La campaña electoral más sucia de la democracia ha dejado secuelas. A esas secuelas se ha aferrado el PSOE para negar la posibilidad de un acuerdo con el PP que evite la tóxica dependencia de los partidos nacionalistas vascos y catalanes. "¿Cómo pactar con quien no ha hecho otra cosa que insultarte durante la campaña?" dicen en el PSOE.
EL ESPAÑOL se pregunta hoy qué cabe considerar como "insulto" y cuáles de esos "insultos" deberían ser considerados motivo suficiente para negar cualquier posibilidad de pacto entre los dos principales partidos españoles. ¿Son esos "insultos" realmente tan ofensivos como para ameritar la voladura de cualquier puente entre PP y PSOE? ¿O son sólo el pretexto para una decisión tomada de antemano y que condena a los españoles a una legislatura de mayor inestabilidad, incluso, que la que dejamos atrás?
La realidad es que los insultos y los exabruptos, más o menos groseros, más o menos sutiles, más o menos inteligentes, han formado parte de la retórica de la política desde los orígenes del parlamentarismo. Fingir que uno de los dos principales partidos españoles se ha comportado con exquisita corrección mientras el otro se revolcaba en la charca de los insultos y las descalificaciones es faltar a la verdad.
Tanto PP como PSOE han recurrido, si no a los insultos como tales, sí a los improperios, las invectivas y las mofas. Fingirse ofendido por ello es tan hipócrita como ventajista cuando tu rival ha anunciado su intención de buscar un acuerdo de Estado que evite la dependencia de Sumar, ERC, Junts, EH Bildu y PNV.

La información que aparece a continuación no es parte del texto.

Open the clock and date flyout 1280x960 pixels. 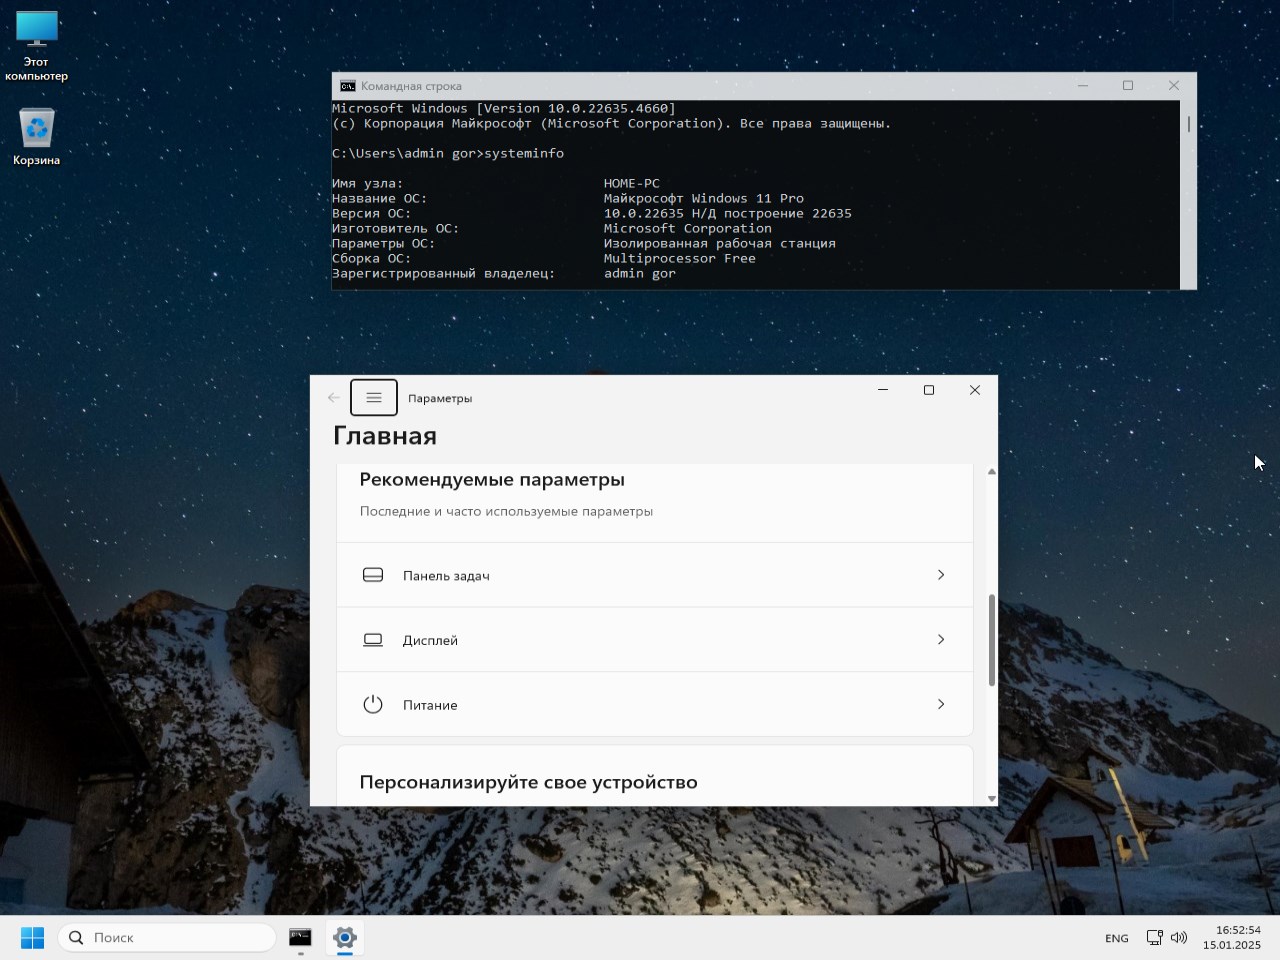(x=1232, y=937)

Decía Jordi Pujol que la política es "un gran ejercicio de desmemoria". Lo decía, entre otros motivos, por los gritos de "Pujol, enano, habla en castellano" que los seguidores del PP le dedicaron frente al balcón de Génova tras la victoria de José María Aznar en 1996. Poco después, PP y Convergència y Unió firmaron el Pacto del Majestic.
¿Debería haber rechazado el pacto Pujol por los insultos de los simpatizantes del PP, ni mucho peores ni mucho mejores que los que el nacionalismo le dedicaba a diario al resto de los españoles? ¿Y entonces qué debería hacer el PP frente a los gritos guerracivilistas de "no pasarán" de los socialistas congregados el pasado domingo frente a Ferraz?
¿Y el PSOE con el eslogan "que te vote Txapote" que cantaban los populares en Génova a esa misma hora?
Si la línea roja para llegar a acuerdos con otro partido político fuera el insulto, ningún partido español podría pactar con ningún otro. Porque Sumar, EH Bildu, PNV, ERC y Junts han hablado despectivamente del PP y de Vox, por supuesto, pero también del PSOE. Y eso no parece que vaya a frenar a Sánchez a la hora de buscar un acuerdo con ellos.
Tanto PP como PSOE se han acusado mutuamente de trumpistas, de mentirosos y de asaltar las instituciones (el CIS, RTVE o la Fiscalía por parte del PSOE, el CGPJ por parte del PP). El PP ha catalogado al "sanchismo" de movimiento "sin escrúpulos". El PSOE ha acusado al PP de "poner en riesgo la democracia" y de "querer llevar a España a 1975".
Ninguna de esas expresiones es más que oratoria política. Oratoria que, por desgracia, ha adoptado las formas del populismo de los partidos nacionalistas, de Podemos y de Vox. En un mundo ideal, los políticos se expresarían con exquisita corrección y atacarían a sus oponentes con delicados ejercicios de esgrima retórica. Pero ni este es un mundo ideal ni el resultado de las elecciones deja espacio para este tipo de hipócritas recelos.
Lo que sí es insulto, en concreto a los ciudadanos, es fingir que esos insultos son el verdadero motivo del desinterés por llegar a acuerdos de Estado.